Bottom line: These performative attacks on Philadelphia aren’t really about Philly, or sincere concern over gun violence. If they were, they’d admit that violence is affecting every small town and big city in our country, that no one is completely at fault and no one is completely faultless — and that we aren’t going to solve our collective crisis by parsing blame by zip codes.
But that kind of messy truth doesn’t make for a catchy tune, right Jason Aldean? The country singer’s song “Try That In A Small Town,” released in May, is an ode to guns, “good ‘ol boys raised right,” and vigilantism.
After noting that attempts at gun reform “might fly in the city” Aldean sings: “Try that in a small town / See how far ya make it down the road / Around here, we take care of our own / You cross that line, it won’t take long / For you to find out, I recommend you don’t.”
I recommend that if you’re going to insist your little diddy isn’t racist, you might want to filter your song for dog whistles and not film scenes for the music video released July 14, and subsequently pulled amid backlash, at a courthouse in Columbia, Tenn., where a Black man named Henry Choate was lynched in 1927.
If Aldean’s name sounds familiar in connection with guns, it may be because his 2017 Las Vegas concert was targeted in one of the deadliest mass shootings in U.S. history.

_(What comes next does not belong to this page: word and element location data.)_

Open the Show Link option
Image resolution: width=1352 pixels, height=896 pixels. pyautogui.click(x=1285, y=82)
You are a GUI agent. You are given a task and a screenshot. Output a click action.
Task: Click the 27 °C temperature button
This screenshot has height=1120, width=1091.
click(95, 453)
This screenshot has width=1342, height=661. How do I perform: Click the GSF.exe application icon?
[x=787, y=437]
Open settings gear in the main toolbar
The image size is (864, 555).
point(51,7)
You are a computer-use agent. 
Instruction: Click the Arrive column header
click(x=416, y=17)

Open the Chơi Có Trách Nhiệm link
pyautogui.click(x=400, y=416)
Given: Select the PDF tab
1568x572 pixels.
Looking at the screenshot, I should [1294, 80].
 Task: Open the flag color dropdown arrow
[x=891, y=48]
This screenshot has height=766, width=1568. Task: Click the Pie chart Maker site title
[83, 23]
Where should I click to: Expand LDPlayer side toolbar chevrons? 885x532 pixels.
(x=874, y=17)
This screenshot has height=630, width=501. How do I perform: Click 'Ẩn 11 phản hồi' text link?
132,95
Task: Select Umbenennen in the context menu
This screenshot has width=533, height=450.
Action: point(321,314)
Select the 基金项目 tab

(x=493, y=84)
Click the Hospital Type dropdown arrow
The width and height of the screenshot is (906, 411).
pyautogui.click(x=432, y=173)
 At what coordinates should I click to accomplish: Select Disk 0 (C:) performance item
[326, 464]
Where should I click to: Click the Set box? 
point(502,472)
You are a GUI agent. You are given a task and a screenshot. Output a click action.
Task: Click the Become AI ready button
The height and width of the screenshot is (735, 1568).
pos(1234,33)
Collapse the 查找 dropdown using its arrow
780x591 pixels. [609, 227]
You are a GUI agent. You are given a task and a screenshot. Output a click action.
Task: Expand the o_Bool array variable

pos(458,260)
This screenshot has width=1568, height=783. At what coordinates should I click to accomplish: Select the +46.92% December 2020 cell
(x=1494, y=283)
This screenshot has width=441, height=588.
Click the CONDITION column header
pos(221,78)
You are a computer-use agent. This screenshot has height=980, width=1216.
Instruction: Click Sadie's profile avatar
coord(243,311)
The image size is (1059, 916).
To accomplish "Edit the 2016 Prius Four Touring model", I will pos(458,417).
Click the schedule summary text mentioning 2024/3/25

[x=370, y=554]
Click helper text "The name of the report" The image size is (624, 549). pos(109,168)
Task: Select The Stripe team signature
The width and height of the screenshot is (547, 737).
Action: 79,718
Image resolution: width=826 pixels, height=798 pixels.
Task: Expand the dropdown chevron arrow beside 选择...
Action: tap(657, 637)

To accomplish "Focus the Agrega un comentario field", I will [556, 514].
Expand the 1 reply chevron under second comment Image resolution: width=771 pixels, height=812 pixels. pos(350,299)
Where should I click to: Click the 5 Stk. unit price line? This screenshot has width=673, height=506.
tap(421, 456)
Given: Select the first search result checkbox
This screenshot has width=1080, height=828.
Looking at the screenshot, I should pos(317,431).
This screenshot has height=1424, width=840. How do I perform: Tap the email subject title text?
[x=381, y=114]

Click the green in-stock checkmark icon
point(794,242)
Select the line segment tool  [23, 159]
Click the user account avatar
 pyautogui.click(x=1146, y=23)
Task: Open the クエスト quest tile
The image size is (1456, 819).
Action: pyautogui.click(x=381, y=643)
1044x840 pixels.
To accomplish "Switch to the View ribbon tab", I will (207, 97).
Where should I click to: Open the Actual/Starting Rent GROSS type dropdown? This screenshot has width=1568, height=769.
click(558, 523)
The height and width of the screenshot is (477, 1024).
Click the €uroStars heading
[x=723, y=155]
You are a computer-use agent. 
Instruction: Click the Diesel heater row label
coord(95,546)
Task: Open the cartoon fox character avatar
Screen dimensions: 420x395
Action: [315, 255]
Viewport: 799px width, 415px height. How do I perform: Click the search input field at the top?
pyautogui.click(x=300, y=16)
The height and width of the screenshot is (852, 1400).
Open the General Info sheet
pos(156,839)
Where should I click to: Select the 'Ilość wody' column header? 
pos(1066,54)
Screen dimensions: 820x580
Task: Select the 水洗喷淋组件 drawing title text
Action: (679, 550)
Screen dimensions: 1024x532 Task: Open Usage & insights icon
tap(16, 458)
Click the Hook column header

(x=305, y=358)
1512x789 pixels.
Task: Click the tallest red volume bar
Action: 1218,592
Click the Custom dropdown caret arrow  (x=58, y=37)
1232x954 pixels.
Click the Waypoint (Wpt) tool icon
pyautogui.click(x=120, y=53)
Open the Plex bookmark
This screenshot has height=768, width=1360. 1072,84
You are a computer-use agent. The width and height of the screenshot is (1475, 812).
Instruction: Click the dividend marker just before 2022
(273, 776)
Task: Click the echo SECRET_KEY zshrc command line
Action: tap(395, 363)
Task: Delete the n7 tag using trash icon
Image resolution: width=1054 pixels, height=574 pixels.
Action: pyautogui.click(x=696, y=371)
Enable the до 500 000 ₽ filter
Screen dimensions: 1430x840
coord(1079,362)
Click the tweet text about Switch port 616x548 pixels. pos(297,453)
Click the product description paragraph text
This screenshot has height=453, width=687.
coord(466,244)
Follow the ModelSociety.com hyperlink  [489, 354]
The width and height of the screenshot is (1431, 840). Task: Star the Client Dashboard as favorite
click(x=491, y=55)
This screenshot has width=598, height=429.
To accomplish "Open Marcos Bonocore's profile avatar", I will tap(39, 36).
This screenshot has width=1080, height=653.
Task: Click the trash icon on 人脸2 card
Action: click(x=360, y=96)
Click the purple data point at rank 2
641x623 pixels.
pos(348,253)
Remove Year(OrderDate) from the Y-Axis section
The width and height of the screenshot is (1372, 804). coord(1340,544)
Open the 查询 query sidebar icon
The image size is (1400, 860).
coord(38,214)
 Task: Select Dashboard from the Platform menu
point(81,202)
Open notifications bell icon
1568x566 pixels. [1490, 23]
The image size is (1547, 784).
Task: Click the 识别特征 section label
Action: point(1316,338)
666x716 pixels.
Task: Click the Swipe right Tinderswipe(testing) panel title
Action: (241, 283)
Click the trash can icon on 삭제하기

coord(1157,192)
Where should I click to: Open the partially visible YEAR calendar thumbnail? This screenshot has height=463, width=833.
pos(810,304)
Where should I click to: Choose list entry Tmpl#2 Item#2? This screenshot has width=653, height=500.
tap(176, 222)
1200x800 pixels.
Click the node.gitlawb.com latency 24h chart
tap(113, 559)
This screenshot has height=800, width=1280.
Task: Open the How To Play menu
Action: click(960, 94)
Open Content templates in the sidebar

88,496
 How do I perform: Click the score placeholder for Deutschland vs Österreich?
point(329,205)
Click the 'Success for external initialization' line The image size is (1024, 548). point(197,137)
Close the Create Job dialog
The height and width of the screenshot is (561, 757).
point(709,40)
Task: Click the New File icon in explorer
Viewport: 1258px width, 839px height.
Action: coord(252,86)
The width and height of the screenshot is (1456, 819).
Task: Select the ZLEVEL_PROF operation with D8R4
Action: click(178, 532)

One might think experiencing such a traumatic event might lead to more introspection and perspective on the unhealthy relationship America — all of America — has with guns, and the bloody havoc it wreaks on our nation. In fact, after the Las Vegas shooting, Aldean said guns were “too easy to get” and questioned the thoroughness of background checks.
But then, with thousands more mass shootings in the years since, our country has been playing its own tired old broken record.